DATA FOR ANALYSIS
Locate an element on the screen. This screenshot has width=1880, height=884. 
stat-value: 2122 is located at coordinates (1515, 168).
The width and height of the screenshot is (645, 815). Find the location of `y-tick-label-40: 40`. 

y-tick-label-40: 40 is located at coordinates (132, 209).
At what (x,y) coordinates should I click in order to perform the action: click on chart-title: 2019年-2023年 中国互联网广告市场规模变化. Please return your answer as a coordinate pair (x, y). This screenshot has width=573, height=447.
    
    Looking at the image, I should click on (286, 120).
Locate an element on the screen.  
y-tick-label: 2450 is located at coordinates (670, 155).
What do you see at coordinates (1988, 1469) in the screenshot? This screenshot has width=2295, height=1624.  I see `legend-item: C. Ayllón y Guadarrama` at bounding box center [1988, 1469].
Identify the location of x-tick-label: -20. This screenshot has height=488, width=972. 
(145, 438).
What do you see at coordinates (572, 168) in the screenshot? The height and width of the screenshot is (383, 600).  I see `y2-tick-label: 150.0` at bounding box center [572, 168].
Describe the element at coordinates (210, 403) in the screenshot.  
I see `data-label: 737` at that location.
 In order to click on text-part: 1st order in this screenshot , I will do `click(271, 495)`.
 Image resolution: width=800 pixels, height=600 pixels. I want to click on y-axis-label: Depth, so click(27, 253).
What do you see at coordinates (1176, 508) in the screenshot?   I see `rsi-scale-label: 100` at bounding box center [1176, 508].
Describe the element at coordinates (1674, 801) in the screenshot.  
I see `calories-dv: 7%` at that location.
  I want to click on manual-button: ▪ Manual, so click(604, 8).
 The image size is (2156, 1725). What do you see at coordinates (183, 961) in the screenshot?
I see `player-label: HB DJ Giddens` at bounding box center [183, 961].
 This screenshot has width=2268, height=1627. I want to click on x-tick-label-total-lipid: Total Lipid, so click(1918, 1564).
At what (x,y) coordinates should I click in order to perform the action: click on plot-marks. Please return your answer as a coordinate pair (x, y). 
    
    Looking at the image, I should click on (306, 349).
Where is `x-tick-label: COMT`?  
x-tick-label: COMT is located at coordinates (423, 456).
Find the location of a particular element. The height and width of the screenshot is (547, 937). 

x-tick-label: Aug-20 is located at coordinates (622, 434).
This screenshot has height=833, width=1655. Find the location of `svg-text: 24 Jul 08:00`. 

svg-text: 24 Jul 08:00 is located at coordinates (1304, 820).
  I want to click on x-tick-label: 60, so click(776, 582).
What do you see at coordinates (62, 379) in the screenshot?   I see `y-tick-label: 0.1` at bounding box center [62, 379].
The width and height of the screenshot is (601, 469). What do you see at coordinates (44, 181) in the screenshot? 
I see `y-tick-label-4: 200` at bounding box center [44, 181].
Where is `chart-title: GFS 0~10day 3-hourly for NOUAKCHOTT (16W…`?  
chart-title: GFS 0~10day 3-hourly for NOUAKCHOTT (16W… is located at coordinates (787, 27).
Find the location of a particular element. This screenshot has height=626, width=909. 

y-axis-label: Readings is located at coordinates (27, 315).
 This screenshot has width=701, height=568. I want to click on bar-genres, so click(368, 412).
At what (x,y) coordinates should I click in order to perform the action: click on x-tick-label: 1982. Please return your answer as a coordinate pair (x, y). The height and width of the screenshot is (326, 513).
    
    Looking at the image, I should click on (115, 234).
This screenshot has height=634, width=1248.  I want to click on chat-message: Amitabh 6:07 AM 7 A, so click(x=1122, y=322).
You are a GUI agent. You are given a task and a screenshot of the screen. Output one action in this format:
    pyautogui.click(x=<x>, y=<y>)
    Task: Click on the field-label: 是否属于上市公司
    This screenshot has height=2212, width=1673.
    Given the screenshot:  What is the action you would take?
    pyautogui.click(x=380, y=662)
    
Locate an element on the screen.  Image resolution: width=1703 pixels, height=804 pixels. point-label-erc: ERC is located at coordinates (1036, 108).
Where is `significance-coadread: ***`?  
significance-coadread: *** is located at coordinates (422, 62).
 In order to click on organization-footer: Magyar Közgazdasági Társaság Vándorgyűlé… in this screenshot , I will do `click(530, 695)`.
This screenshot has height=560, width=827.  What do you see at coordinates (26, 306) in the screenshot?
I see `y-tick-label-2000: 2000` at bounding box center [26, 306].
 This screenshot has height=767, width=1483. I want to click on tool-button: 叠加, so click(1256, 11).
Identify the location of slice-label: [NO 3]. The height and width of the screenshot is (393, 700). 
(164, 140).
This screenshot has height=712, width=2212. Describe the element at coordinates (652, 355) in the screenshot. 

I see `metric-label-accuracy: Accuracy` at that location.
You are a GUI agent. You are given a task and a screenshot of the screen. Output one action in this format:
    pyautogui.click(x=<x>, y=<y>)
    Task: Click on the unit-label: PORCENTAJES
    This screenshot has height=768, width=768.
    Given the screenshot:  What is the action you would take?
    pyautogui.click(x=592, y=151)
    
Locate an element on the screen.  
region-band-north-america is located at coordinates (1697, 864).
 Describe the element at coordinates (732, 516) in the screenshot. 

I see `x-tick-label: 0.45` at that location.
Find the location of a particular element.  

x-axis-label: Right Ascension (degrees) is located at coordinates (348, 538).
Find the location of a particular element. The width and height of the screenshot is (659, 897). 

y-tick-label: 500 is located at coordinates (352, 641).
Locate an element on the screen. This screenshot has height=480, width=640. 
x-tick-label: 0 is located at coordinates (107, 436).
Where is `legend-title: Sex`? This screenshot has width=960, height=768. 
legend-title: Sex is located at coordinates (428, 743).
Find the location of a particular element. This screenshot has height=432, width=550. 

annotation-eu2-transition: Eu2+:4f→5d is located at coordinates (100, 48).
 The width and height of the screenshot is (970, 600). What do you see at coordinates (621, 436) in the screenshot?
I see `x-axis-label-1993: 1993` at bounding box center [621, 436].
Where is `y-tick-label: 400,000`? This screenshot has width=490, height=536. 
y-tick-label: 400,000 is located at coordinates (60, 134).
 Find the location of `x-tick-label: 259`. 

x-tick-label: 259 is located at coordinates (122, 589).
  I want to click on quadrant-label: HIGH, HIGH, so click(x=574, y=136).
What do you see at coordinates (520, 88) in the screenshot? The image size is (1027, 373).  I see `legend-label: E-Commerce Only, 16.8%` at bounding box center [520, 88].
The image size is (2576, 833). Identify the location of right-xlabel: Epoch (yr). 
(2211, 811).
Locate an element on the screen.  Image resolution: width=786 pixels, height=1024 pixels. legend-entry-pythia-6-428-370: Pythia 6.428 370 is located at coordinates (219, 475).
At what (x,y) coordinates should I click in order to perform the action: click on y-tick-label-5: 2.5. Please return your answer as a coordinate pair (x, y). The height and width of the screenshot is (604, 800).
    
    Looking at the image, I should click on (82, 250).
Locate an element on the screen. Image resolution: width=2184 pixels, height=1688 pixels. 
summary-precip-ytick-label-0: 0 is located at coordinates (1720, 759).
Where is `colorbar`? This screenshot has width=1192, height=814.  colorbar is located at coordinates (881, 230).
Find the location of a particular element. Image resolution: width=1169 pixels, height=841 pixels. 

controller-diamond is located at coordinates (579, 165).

TASK OBJECTIVE
Output the listing above verbatim, from its first line through the line containing "stat-value: 2122 is", including both ends.

RESPONSE TO THE EXERCISE
Locate an element on the screen. This screenshot has width=1880, height=884. 
stat-value: 2122 is located at coordinates (1515, 168).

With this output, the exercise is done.